Aanbevelingen commissie
Nog geen week nadat de tweekoppige directie het NFI binnenstapte, is het kritische MIT-rapport van een onafhankelijke onderzoekscommissie uitgekomen. De commissie deed onder meer 22 aanbevelingen aan het NFI, die het instituut onder regie van de nieuwe directie zal overnemen. “De belangrijkste boodschap die ik uit het rapport haal, is dat we binnen het NFI meer moeten samenwerken, meer één organisatie moeten worden. Dan zijn we veel krachtiger en eenduidiger en kunnen we ook beter de vraag van onze klant behandelen”, aldus Zaal. De Vries leest in het rapport ook dat niet altijd helder is wie waar verantwoordelijk voor is en hoe de procedures zijn ingericht. Het is belangrijk om dit beter in te richten om zo onduidelijkheid bij leidinggevenden en medewerkers te voorkomen.

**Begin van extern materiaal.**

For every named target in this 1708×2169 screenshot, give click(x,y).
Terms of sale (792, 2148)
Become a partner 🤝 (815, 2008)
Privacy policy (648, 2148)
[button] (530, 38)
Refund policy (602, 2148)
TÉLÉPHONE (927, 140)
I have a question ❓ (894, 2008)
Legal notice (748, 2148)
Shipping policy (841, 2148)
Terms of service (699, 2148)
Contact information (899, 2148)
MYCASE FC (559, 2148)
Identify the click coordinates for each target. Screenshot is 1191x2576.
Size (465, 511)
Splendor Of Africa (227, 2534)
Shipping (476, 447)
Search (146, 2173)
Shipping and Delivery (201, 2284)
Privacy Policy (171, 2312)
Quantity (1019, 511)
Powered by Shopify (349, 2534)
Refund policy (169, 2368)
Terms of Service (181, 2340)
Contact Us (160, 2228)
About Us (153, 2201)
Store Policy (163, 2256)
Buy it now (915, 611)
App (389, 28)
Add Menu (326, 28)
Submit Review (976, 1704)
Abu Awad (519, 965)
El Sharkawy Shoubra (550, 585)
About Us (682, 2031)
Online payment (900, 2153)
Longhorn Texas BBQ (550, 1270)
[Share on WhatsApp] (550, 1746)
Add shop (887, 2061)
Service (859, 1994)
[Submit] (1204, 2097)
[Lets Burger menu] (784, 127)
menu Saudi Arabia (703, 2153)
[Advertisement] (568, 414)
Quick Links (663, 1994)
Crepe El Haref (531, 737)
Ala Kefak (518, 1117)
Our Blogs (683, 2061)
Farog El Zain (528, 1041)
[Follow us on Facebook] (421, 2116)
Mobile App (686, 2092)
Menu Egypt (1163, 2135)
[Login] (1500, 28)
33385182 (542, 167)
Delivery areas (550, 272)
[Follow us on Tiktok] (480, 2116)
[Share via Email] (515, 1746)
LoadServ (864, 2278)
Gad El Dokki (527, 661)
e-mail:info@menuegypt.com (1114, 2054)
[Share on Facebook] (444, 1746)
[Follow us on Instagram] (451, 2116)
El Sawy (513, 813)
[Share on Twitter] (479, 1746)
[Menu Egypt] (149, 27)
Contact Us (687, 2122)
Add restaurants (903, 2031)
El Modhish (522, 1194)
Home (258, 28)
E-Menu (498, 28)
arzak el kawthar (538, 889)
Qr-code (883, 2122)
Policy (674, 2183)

Het diagnosticeren van de problemen bij een organisatie is stap één. Dat is bij het NFI voor een groot deel al gedaan met het MIT-rapport, een cultuurrapport en een eigen actueel MWO (medewerkerswaarderingsonderzoek). Desondanks kijken de directeuren zelf ook goed rond waar het schuurt. “Medewerkers zijn zelf al bezig met hoe ze beter als team kunnen opereren en samenwerken. Dat begint op klein niveau, dat vind ik prachtig om te zien”, laat De Vries weten.
Kansen benutten
De directeuren willen de medewerkers ondersteunen door richting te geven en te sturen, maar uiteindelijk moeten de mensen zelf in beweging komen. Het tweetal waardeert het als mensen kansen zien en die benutten. Daar hoort bij dat medewerkers fouten moeten kunnen maken zonder dat ze daarop worden afgerekend als het mis gaat. “Een waardevolle les uit het MIT-rapport is verder dat mensen direct aan de bel kunnen trekken en dat wij daar ook gehoor aan geven en een veilige sfeer creëren. Zo wil ik graag dat we in de toekomst met elkaar omgaan”, aldus De Vries. Van Zaal mag het NFI vooral meer lef tonen. “Dat draagt ook bij aan onafhankelijkheid.”
De Vries en Zaal zullen er alles aan doen dat het NFI over vijf jaar nog steeds hét toonaangevende kennisinstituut is in het domein van de forensische opsporing en de vanzelfsprekende partner voor de opsporingsdiensten. “Dat ‘s ochtends bij het openslaan van de krant de mooie krantenkoppen weer in het oog springen. Dat is niet alleen onze hoop, maar onze ambitie.”